The global conservation status of European turtle dove (gamiema) has been uplisted to Vulnerable (VU), meaning this iconic species is facing a high risk of extinction in the wild. Previously listed as Least Concern (LC), Turtle Doves worldwide have been declining so rapidly that they have been upgraded to a higher level of concern, according to the latest assessment carried out by BirdLife International for the IUCN Red List of Threatened Species, released yesterday.
The global turtle dove population has faced a decline exceeding 30% over the past 16 years. These declines are thought to be largely down to habitat changes and loss and hunting pressure.
This summer, the species was upgraded to Vulnerable at European level, resulting in revisions of global status assessment. Turtle dove, formerly a familiar summer visitor in Europe, also breeds in Central Asia, the Middle East and North Africa, and winters mainly in the Sahel zone of Africa.
In the EU, Malta remains the only country to allow hunting of these birds in spring, before they are about to reproduce, with a maximum of 11,000 birds allowed to be killed legally. Spring hunting is outlawed by the EU Birds Directive.
‘Maltese spring hunting law obliges government to consider the conservation status before deciding on the next hunting season. However, spring hunting of the species facing extinction in the wild cannot be sustainable in any way,’ explains Nicholas Barbara, BirdLife Malta Conservation Manager. ‘Conservation status upgrades on both global and European level stresses the unsustainability of such practices. This once more highlights our concerns with the government’s policy of opening past spring hunting seasons, despite population declines and conservation efforts in Europe,’ he added.
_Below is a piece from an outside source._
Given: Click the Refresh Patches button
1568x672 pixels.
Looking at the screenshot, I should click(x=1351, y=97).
Recently, 91 MEPs urged the European Commission to open a new case in the European Court of Justice on Malta’s spring hunting derogation, should the government ignore the new threatened conservation status of Turtle Dove.
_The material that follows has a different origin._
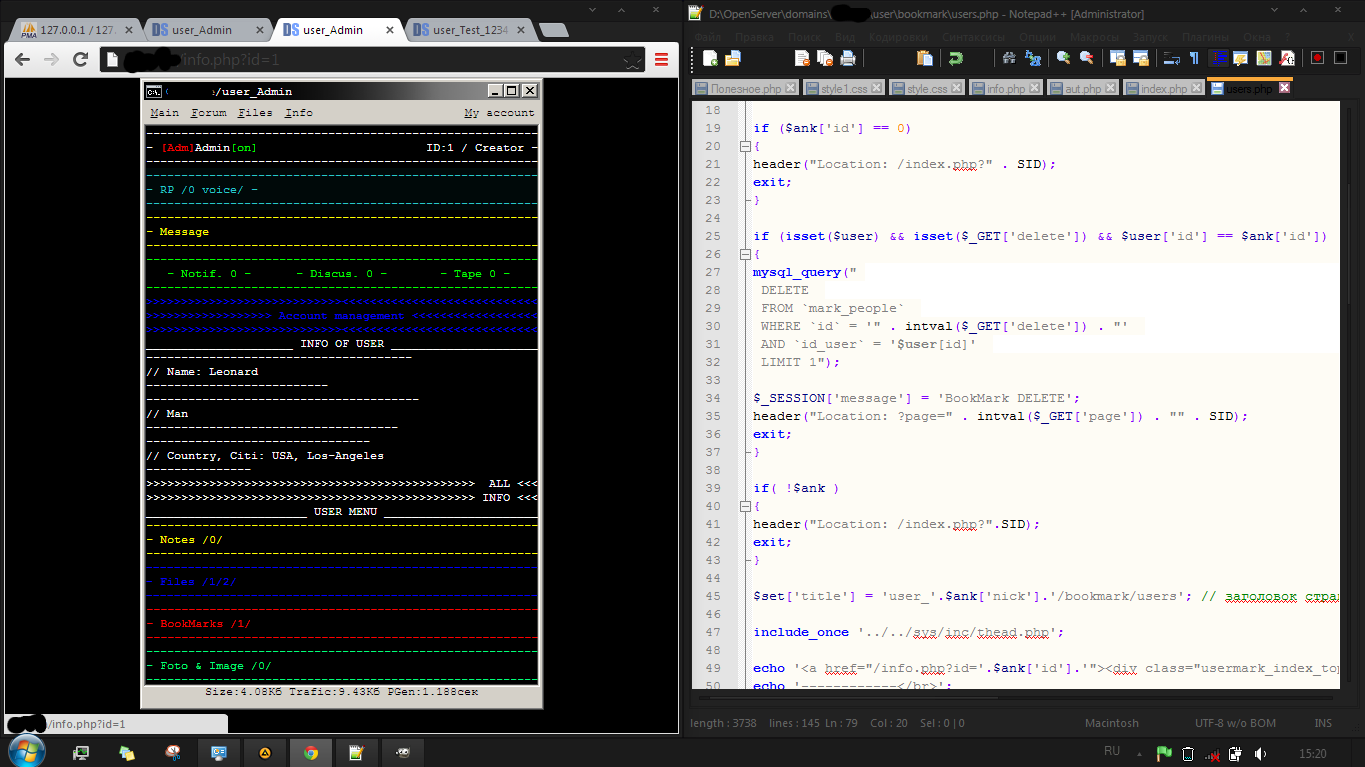
Task: Click the Open file folder icon
Action: pos(732,58)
In the 2015 Red List update, 40 bird species worldwide are now classified as having a higher risk of extinction than previously. These include many vulture species and many wading shorebirds. Amongst them are also the Northern Lapwing (Venewwa) and Eurasian Oystercatcher (Gallina tal-Bahar), both well-known wading birds concentrated in Europe that visit Malta on migration. Conversely, 23 species have been downgraded to lower threat categories due to conservation efforts and more accurate assessments.
The Red List is the world’s most comprehensive information source on the conservation status of plant and animal species, and BirdLife International is the official authority for birds. BirdLife International is the world’s largest nature conservation Partnership with 120 BirdLife Partners worldwide, including BirdLife Malta.